Opinión
El fútbol africano o cuando el futuro es más engañifa que esperanza
Desde el Mundial de España se anuncia la eclosión de un fútbol africano que sólo es competitivo en la medida en que recluta futbolistas o técnicos extranjeros
Anciano, asqueado y, sobre todo, perseguido por los nazis, Stefan Zweig fue a morir a Brasil. Literalmente, porque se suicidó allí junto a su esposa. Una de sus últimas obras fue «El país del futuro», venturoso pronóstico sobre su nación de acogida que Getulio Vargas, presidente por esos años y el político brasileño más influyente de la historia, se encargó de versionar con amargura: “Brasil es el país del futuro… y siempre lo será”. Hace cuarenta años exactos que los (autoproclamados) especialistas en fútbol internacional anunciaron la irrupción del fútbol africano, el fútbol del futuro… que lo seguirá siendo en los próximos cuatro decenios.

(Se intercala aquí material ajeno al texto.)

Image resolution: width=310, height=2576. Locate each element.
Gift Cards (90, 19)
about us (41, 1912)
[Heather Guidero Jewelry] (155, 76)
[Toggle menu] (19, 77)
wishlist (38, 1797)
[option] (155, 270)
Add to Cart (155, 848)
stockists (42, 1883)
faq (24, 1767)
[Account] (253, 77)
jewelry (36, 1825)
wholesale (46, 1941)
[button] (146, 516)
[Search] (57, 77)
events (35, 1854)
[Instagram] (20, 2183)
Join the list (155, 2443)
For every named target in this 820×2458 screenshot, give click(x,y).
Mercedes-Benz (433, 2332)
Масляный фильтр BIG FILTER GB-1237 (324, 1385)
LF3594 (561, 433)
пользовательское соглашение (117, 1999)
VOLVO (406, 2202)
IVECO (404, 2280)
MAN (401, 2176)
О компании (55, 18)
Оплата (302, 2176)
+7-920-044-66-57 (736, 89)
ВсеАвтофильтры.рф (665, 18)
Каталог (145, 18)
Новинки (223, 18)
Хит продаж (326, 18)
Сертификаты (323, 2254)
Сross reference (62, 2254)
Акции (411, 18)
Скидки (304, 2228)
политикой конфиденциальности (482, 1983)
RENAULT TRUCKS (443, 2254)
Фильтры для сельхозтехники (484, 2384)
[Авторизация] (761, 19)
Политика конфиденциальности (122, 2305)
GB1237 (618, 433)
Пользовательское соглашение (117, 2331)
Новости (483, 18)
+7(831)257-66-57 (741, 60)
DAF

En el Mundial de España, enamoró la Argelia eliminada en el «Contubernio de Gijón» y el Camerún de Nkono y Mbida se quedó en la primera ronda del grupo de Galicia, con los mismos tres empates que la Italia que se proclamó campeona. Roger Milla era ya uno de sus futbolistas más importantes y sería la estrella, casi cuarentón, ocho años más tarde en el primer acceso a cuartos en un Mundial de una selección africana, con un técnico soviético a los mandos, Valery Nepomnyashchy, y cuando él mismo o compañeros como Songo’o, Makanaki u Oman-Biyik ya estaban aguerridos en las ligas europeas. ¿Desde entonces? Senegal se coló en los cuartos hace veinte años en Corea, Senegal en Suráfrica 2010 y sanseacabó.
Inglaterra despachó en los octavos a los senegaleses sin esfuerzo, casi con displicencia, y España debería terminar con la representación africana en el Mundial, aunque el respeto que suscita esta selección de Marruecos –será un incomodísimo yunque para el nada contundente martillo del tiki-taka– no responda exactamente a su africanidad, sino todo lo contrario. Porque si debemos recelar del partido es por medirse la tropa de Luis Enrique a un rival europeizado, con un entrenador francés, aunque de raíces marroquíes, y una docena de jugadores de la diáspora migrante magrebí nacidos o, lo que es más importante, formados en España (3), Países Bajos (4), la propia Francia (2), Bélgica (4) e incluso Italia, cuna del delantero Walid Cheddira.
Gianni Infantino, la personificación de la demagogia en este desventurado otoño, regañó a las potencias europeas por su pasado colonialista. Puede que tenga razón en algún punto, pero no desde luego en lo que al fútbol atañe, pues federaciones como la francesa llevan muchísimo tiempo padeciendo la fuga de un talento en cuya detección y acompañamiento a la élite han invertido recursos ingentes: 38 futbolistas nacidos en Francia y formados en clubes galos, algunos internacionales en categoría inferiores con los «Bleus», han participado en Qatar bajo otra bandera, casi todos repartidos en selecciones africanas. ¿No es esto un expolio en toda regla? ¿No le vendría bien a Didier Deschamps poder contar con estrellas como el «argelino» Mahrez o el «gabonés» Aubameyang? Si Ghana o Túnez se imponen en las clasificatorias de África es, no nos engañemos, por los muchos futbolistas nacidos en la antigua metrópoli que son capaces de reclutar, igual que la selección de Guinea Ecuatorial existe desde que su federación decidió convocar a cuanto español con raíces en el país estaba dispuesto a ponerse su camiseta.